Problem to work on
For the entries below, repeat exactly each line starting with the one that contains "Open the Options menu" and going on through the one that contains "Open the Times", and no others.

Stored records
......

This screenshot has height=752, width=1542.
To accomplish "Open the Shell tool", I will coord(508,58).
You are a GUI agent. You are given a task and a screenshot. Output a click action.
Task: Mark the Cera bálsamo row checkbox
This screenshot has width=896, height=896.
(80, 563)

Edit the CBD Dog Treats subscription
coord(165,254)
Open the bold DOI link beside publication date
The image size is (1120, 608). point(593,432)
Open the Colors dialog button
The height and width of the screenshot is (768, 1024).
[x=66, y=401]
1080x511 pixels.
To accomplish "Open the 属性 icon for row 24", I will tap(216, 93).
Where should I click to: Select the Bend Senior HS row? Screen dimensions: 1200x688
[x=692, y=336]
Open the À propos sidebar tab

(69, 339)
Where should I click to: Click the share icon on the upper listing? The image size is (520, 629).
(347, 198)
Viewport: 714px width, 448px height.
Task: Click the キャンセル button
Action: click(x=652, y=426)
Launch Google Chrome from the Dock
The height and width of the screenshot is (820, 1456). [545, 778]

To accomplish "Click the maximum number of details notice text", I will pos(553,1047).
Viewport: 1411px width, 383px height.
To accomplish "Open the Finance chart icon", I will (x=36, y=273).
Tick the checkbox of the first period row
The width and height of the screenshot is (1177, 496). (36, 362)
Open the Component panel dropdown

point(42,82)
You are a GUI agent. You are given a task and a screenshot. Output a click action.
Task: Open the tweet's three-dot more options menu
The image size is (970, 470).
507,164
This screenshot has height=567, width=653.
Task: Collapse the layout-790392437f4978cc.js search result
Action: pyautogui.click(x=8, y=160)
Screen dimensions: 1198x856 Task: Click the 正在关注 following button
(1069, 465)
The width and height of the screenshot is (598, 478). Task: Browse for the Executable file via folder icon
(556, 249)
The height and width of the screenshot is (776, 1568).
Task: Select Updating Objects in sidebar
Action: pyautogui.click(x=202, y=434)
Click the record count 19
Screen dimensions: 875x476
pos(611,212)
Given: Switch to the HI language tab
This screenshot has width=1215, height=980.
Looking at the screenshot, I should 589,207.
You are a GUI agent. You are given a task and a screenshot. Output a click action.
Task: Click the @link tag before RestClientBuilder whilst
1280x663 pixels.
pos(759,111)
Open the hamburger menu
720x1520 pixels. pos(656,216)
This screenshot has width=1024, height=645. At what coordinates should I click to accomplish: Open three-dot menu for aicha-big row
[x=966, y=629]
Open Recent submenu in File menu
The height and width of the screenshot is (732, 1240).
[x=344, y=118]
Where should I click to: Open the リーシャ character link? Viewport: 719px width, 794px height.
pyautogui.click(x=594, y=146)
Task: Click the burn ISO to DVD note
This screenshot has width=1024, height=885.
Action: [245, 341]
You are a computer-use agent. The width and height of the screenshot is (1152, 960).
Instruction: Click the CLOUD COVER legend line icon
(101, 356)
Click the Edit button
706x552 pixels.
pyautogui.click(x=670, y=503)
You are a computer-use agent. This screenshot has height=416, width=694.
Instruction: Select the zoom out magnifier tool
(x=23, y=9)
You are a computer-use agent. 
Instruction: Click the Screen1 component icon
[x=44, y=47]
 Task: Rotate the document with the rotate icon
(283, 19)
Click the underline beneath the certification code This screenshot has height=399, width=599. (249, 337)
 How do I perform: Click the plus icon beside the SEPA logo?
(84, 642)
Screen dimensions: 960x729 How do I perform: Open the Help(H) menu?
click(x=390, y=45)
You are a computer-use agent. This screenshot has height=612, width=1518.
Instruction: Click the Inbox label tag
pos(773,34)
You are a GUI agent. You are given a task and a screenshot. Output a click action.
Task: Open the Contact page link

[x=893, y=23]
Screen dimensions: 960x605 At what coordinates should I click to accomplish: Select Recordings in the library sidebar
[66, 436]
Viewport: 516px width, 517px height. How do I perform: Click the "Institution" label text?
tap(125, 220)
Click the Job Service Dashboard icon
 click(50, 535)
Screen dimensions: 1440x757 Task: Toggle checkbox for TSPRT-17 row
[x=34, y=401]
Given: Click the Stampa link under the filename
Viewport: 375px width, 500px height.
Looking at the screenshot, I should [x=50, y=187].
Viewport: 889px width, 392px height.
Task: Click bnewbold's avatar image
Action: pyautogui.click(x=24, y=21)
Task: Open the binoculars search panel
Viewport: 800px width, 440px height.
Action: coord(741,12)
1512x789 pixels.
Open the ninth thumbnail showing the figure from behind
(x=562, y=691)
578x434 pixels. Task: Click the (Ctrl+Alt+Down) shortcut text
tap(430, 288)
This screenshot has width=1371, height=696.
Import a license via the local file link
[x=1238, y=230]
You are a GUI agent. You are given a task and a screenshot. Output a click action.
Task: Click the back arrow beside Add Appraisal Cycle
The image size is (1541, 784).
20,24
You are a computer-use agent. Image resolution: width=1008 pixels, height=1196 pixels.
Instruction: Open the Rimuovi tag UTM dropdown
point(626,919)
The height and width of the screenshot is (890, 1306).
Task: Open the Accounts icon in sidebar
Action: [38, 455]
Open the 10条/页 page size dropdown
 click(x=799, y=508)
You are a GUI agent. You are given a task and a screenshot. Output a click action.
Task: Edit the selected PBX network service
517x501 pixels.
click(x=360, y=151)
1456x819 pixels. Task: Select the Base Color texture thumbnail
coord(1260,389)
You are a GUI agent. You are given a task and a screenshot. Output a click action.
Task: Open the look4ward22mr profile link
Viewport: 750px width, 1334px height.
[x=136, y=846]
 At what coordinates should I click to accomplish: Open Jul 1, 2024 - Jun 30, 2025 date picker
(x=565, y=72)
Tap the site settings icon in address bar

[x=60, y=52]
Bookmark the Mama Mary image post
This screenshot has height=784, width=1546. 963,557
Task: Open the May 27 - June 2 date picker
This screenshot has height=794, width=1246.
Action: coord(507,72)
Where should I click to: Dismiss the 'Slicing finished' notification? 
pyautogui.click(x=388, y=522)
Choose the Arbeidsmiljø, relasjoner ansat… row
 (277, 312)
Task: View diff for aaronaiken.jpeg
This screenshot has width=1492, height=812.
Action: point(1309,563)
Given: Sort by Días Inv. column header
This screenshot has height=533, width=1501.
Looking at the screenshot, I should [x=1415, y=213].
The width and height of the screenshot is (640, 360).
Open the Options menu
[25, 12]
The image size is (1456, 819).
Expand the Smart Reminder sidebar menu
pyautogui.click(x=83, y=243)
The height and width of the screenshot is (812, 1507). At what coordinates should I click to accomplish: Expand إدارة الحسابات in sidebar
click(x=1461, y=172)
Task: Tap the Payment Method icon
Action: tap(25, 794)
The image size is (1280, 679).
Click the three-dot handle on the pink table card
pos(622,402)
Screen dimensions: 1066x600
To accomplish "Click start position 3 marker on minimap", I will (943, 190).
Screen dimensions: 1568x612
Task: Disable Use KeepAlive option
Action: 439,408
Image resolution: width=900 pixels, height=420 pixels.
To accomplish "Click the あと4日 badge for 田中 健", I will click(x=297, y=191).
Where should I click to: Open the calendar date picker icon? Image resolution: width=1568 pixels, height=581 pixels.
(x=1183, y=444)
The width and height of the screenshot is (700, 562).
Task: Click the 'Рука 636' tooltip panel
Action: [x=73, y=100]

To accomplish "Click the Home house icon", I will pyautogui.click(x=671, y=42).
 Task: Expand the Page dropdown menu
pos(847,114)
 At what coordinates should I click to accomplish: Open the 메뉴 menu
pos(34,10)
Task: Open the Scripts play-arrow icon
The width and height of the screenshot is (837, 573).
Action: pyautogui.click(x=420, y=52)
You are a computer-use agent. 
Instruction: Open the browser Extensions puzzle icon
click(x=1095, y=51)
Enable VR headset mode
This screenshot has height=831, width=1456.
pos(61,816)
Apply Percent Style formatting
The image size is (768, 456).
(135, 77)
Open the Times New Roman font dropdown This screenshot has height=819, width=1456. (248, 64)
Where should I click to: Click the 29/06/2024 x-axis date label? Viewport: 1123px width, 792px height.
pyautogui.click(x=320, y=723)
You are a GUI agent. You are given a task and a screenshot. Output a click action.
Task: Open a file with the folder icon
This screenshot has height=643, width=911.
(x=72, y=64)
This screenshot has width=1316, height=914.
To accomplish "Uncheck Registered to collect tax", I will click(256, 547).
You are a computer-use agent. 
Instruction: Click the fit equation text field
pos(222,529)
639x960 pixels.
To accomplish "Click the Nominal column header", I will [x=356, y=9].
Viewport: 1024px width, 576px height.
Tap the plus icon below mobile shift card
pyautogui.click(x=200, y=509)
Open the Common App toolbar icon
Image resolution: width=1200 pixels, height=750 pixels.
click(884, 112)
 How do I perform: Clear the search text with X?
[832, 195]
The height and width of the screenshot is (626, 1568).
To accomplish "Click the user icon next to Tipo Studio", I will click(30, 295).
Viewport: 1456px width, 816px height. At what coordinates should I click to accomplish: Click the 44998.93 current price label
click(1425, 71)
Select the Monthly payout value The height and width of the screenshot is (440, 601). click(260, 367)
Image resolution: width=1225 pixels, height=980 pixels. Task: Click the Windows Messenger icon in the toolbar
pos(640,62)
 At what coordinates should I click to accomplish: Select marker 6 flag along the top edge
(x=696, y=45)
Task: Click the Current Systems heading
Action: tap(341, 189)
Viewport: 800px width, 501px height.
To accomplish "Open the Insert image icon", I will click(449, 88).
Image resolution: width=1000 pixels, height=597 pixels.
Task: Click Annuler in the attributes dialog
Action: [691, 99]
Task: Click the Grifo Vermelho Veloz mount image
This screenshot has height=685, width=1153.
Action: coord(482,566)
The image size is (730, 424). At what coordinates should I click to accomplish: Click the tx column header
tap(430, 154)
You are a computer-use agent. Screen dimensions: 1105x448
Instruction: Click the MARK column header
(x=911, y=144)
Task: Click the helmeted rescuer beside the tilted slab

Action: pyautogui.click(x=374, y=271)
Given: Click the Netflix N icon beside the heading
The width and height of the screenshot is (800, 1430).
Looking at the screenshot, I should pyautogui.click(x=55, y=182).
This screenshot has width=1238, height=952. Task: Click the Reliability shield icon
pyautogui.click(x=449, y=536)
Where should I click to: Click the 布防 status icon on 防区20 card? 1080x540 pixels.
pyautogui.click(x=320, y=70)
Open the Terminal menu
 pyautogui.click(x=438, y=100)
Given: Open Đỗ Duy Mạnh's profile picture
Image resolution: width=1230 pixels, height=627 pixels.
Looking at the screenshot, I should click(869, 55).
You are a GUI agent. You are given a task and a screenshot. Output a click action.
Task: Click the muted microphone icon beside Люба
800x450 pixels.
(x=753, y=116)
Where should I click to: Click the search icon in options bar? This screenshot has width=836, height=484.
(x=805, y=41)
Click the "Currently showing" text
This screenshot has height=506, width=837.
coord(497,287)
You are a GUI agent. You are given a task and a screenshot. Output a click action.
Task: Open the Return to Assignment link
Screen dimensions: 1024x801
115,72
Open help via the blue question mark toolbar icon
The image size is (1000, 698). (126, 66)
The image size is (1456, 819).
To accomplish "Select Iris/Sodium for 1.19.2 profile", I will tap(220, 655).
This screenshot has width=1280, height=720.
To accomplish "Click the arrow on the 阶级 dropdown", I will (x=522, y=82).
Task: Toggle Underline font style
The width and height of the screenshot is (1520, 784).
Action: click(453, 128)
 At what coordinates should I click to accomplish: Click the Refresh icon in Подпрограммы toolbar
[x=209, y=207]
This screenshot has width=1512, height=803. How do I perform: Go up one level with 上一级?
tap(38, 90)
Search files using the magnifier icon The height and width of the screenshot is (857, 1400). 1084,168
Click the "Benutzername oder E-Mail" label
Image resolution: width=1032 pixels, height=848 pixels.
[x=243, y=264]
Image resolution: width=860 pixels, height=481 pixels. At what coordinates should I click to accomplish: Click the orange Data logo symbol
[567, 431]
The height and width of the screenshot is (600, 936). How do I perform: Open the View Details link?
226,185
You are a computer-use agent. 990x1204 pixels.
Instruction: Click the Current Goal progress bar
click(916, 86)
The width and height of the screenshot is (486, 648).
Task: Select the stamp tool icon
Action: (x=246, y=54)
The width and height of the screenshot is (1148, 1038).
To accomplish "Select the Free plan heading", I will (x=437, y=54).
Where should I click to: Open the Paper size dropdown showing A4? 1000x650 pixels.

......

Completed exercise
Open the Options menu
[25, 12]
The image size is (1456, 819).
Expand the Smart Reminder sidebar menu
pyautogui.click(x=83, y=243)
The height and width of the screenshot is (812, 1507). At what coordinates should I click to accomplish: Expand إدارة الحسابات in sidebar
click(x=1461, y=172)
Task: Tap the Payment Method icon
Action: tap(25, 794)
The image size is (1280, 679).
Click the three-dot handle on the pink table card
pos(622,402)
Screen dimensions: 1066x600
To accomplish "Click start position 3 marker on minimap", I will (943, 190).
Screen dimensions: 1568x612
Task: Disable Use KeepAlive option
Action: 439,408
Image resolution: width=900 pixels, height=420 pixels.
To accomplish "Click the あと4日 badge for 田中 健", I will click(x=297, y=191).
Where should I click to: Open the calendar date picker icon? Image resolution: width=1568 pixels, height=581 pixels.
(x=1183, y=444)
The width and height of the screenshot is (700, 562).
Task: Click the 'Рука 636' tooltip panel
Action: [x=73, y=100]

To accomplish "Click the Home house icon", I will pyautogui.click(x=671, y=42).
 Task: Expand the Page dropdown menu
pos(847,114)
 At what coordinates should I click to accomplish: Open the 메뉴 menu
pos(34,10)
Task: Open the Scripts play-arrow icon
The width and height of the screenshot is (837, 573).
Action: pyautogui.click(x=420, y=52)
You are a computer-use agent. 
Instruction: Open the browser Extensions puzzle icon
click(x=1095, y=51)
Enable VR headset mode
This screenshot has height=831, width=1456.
pos(61,816)
Apply Percent Style formatting
The image size is (768, 456).
(135, 77)
Open the Times New Roman font dropdown This screenshot has height=819, width=1456. (248, 64)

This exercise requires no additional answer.